Published January 13, 2015
A California multimillionaire and his Massachusetts supporters announced Tuesday that they have gathered more than 100,000 signatures in their ballot campaign to dismantle the state's system of bilingual education.
"Since we only need 57,000 valid signatures, our measure is virtually certain to be on the November 2002 ballot," said Lincoln Tamayo, a former Chelsea High School principal, who is chairing the petition drive.
The proposal would require children who are not fluent in English be placed in intensive language classes to teach them English within a year. The state's current bilingual program provides for three years of language instruction.
The proposal would also allow bilingual education in a grade where at least 20 parents of children 10 or older requested it.
The ballot initiative was launched in July by Ron Unz, a software entrepreneur and Harvard University graduate, who helped bankroll similar successful ballot initiatives in California and Arizona.
The signatures represent a major hurdle in the group's push to get the issue on the Massachusetts ballot.
Once the required number of signatures are certified, the petition goes to the state Legislature. If it is not adopted by April 30, the group has until July 3 to collect another 9,517 signatures to get the issue on the ballot.

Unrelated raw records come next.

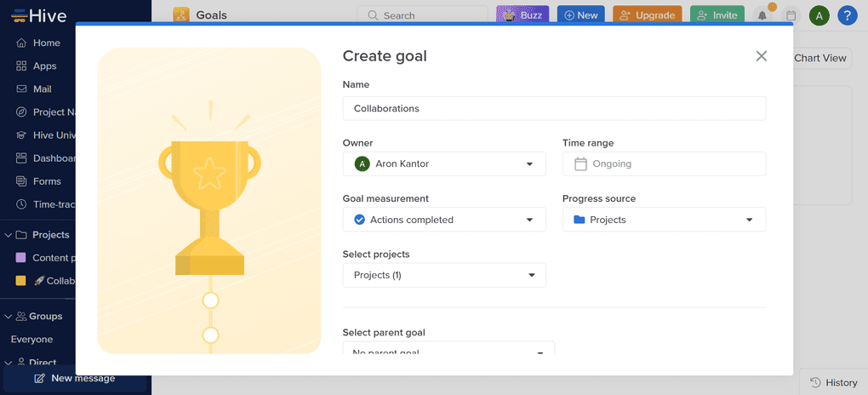Click the Upgrade button
The width and height of the screenshot is (868, 395).
pos(647,15)
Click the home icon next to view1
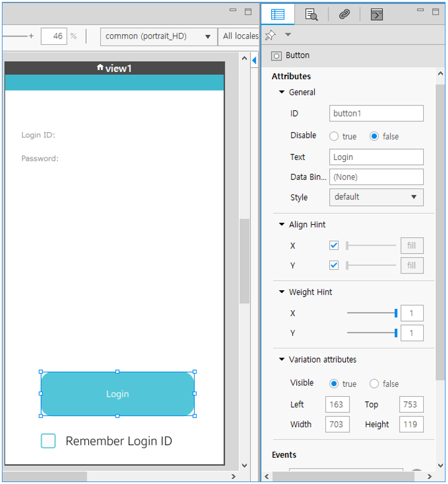This screenshot has height=484, width=448. click(100, 67)
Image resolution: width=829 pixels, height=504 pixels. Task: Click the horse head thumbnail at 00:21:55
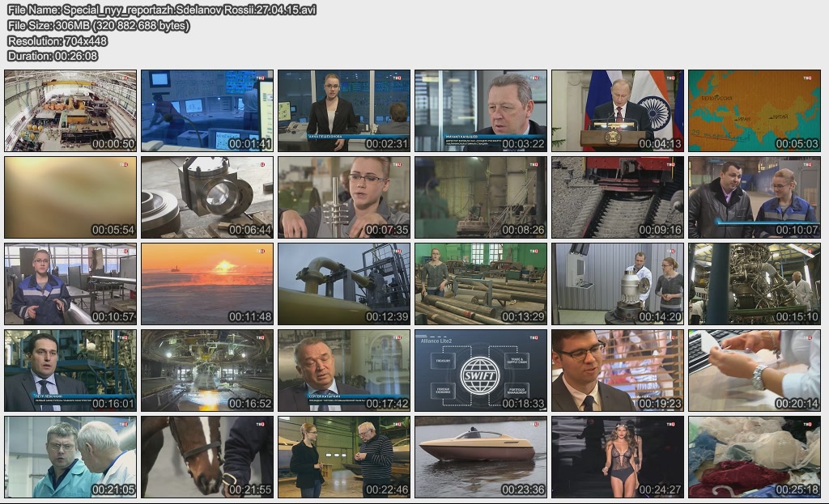pos(206,457)
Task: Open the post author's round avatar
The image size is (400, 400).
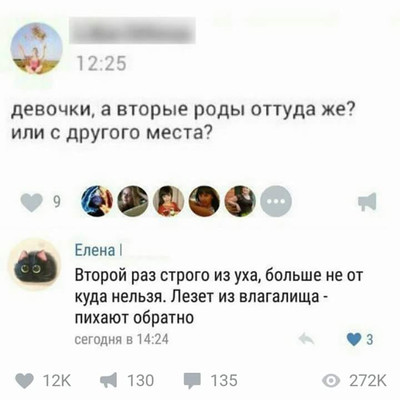Action: coord(37,48)
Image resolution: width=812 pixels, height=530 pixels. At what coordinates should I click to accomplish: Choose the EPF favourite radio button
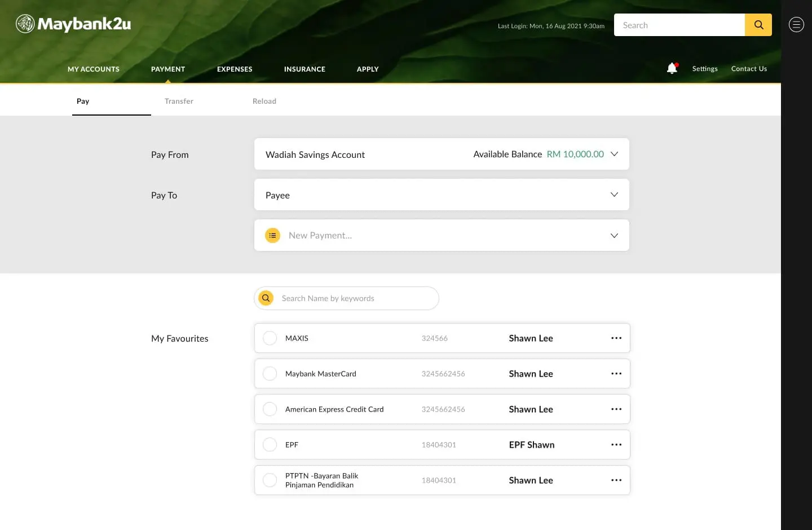tap(270, 445)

However, opponents have promised a stiff fight. They contend the state's 30-year-old bilingual education system, the nation's oldest, should be improved, not discarded, and say it takes more than a year to learn a foreign language.
Tamayo, who immigrated to America before beginning kindergarten, said he's pushing the measure because he "handed out too many diplomas to students who couldn't defend themselves in English" when he was a high school principal.
"I see nothing anti-immigrant at all about this initiative," he said. "We're providing immigrant children the most important tool to succeed in this country."